During his time as an undergraduate, Kaszczak installed the photovoltaic solar panel on the roof of RLC as an active solar system, and initially used a few computers and lights to test the system. Currently working as a CNC machinist at Stoffel Polygon Systems in Tuckahoe, N.Y., he will complete his master’s in 2013.
One course in particular, Energy Dynamics of Green Buildings (formerly called Analysis and Design of HVAC Systems), offered insight for 14 graduate students this fall on how exactly building design affects energy use. In fact, draft chapters from Naraghi’s forthcoming book Energy Dynamics of Green Buildings were utilized as the course textbook.
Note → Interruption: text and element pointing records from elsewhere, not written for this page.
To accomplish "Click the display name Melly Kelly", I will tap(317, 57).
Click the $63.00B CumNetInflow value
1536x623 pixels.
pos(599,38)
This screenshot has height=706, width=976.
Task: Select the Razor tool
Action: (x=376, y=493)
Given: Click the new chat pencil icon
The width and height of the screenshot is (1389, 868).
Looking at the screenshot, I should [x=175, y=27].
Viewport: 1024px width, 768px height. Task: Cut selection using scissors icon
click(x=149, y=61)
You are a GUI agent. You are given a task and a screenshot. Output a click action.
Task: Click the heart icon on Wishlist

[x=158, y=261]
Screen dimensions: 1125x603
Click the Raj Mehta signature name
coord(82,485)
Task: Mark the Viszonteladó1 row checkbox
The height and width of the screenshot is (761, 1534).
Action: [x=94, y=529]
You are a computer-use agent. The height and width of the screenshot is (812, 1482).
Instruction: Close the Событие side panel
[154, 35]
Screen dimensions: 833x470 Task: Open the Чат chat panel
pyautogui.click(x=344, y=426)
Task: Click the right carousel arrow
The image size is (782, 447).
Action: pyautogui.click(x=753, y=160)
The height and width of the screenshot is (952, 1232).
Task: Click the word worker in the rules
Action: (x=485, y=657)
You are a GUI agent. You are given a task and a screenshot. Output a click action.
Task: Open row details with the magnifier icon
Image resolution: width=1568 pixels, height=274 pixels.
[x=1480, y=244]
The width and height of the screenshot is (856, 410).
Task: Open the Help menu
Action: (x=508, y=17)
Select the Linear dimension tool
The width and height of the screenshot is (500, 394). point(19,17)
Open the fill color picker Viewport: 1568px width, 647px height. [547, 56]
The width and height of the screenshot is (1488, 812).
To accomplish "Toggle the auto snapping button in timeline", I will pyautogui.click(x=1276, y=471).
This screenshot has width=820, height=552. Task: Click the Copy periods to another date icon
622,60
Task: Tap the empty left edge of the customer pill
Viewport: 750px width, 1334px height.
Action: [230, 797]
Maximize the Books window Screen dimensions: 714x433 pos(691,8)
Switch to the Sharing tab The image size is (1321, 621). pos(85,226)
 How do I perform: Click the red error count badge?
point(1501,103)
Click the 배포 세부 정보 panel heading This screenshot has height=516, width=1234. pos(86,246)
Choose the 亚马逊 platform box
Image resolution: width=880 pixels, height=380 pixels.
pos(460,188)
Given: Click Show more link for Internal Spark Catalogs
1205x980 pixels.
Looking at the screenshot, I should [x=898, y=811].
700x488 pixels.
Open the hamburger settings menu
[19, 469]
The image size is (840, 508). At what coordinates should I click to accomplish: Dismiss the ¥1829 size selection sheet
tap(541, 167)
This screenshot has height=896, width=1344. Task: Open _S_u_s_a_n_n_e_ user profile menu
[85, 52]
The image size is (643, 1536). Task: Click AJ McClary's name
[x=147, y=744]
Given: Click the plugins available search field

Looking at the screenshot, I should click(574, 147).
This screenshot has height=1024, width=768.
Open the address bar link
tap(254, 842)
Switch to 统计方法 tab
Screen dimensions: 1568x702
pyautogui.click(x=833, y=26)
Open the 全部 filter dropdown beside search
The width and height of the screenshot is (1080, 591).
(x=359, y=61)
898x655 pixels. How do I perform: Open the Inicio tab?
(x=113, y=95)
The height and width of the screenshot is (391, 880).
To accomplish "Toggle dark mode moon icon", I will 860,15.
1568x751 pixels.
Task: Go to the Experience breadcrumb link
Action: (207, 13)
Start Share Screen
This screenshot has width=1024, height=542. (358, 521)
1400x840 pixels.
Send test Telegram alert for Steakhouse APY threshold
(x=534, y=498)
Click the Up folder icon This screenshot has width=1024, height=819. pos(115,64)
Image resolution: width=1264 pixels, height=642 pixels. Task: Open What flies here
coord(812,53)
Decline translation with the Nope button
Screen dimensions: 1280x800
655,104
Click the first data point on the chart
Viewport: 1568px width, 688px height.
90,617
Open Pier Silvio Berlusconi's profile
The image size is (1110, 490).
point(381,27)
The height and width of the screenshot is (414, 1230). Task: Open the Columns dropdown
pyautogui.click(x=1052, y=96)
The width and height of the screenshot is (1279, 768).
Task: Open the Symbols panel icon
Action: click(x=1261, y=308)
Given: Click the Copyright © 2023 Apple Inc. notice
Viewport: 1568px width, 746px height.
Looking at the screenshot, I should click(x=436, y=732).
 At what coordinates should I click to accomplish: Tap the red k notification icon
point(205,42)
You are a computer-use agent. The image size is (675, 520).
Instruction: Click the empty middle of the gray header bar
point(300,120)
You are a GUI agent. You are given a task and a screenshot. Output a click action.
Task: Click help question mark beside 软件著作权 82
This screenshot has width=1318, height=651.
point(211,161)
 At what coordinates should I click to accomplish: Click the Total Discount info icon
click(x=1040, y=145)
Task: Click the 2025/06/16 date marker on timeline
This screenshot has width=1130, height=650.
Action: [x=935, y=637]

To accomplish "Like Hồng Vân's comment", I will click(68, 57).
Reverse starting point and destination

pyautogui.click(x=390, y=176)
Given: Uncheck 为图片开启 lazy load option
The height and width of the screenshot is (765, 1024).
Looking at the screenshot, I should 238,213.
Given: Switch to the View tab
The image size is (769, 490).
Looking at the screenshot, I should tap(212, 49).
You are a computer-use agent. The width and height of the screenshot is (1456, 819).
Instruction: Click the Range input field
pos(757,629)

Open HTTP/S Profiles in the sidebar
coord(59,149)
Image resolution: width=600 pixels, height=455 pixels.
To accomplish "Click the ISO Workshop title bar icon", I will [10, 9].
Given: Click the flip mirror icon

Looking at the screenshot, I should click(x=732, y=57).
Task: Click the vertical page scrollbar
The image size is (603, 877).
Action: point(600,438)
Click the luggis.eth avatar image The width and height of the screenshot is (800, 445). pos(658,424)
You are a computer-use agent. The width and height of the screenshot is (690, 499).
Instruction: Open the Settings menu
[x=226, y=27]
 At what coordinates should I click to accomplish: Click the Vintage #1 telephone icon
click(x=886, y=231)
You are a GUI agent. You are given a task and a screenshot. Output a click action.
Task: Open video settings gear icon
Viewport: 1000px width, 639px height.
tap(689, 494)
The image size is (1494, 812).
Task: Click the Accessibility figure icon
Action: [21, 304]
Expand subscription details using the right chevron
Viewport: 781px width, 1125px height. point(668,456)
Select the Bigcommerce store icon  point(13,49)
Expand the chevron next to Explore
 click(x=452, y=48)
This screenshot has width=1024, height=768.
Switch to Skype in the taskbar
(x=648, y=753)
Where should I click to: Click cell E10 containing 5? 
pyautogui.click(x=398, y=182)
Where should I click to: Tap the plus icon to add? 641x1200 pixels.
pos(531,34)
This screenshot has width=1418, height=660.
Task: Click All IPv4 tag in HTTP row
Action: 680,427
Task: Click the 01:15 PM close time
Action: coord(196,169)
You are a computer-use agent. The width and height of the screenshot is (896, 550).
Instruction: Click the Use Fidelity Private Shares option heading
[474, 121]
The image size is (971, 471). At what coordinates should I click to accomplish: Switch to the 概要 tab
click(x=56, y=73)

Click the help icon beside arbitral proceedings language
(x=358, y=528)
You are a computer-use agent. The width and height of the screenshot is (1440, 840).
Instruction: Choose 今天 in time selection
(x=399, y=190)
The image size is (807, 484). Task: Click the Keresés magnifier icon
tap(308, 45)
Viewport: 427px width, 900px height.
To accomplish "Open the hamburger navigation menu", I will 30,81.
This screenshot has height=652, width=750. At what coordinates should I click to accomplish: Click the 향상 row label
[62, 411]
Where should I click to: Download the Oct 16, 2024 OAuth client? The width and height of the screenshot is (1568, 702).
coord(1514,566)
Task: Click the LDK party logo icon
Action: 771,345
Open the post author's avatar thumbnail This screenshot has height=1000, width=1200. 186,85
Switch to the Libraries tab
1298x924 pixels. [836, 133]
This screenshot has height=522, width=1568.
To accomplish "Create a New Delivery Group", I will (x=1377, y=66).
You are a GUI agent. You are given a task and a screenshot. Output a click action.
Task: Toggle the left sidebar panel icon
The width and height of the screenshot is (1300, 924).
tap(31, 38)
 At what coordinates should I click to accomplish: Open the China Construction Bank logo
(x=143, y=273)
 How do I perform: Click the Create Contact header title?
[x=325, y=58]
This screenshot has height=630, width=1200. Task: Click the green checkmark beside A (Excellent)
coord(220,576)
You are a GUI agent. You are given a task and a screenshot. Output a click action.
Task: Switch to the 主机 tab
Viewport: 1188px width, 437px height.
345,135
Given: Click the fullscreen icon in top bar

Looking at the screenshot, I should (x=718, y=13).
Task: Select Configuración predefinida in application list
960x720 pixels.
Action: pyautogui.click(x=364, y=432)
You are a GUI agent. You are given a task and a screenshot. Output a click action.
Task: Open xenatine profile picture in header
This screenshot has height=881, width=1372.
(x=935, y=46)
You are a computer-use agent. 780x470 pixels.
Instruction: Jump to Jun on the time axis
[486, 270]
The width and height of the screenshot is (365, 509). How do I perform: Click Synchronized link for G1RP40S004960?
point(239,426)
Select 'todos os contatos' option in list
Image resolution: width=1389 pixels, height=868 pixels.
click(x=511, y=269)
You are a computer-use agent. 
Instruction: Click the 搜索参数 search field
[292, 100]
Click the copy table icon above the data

The course taught by Frank Henry, Ph.D., visiting professor of mechanical engineering, discusses technology and methods for maintaining comfortable conditions and ecological balance within buildings, with an emphasis on high performance sustainable design, human comfort, social responsibility, ecology and sustainability.
Henry points to the recent example of the upgrades made to the Empire State Building last winter, which reduced the building’s energy consumption by nearly 38 percent, as a key reason why the course is important to the master’s program.
A few other mechanical engineering courses related to sustainable energy are Alternative Energy Systems, Energy Conversion, Energy Dynamics Green Buildings II and Sustainable Materials Selection.
“A large number of our graduate students conduct master’s theses or research projects related to solar engineering,” Naraghi says. “Their work has resulted in more than 10 publications in prestigious journals and conferences, most notably are two publications in the recent issue of Solar Engineering Journal coauthored by Adrien Harant ’11 and Charline Seytier ’10.”
In addition to the courses mentioned, Manhattan College also has offered the following courses: Energy Management, Engineering Economy, Environmental Literature and Ecocriticism, Environmental Quality, Environmental Economics, Environmental Law, Environmental and Safety Issues in Construction for Engineers, General Ecology, Green Engineering Design, Intro to Civil Engineering, Intro to Meteorology, Modern Architecture and the Environment: Ecologically Sustainable and Socially, Principles in Public Health, Pollution Prevention, Project Management and Religion and Environmentalism, and Topics in Applied Conservation.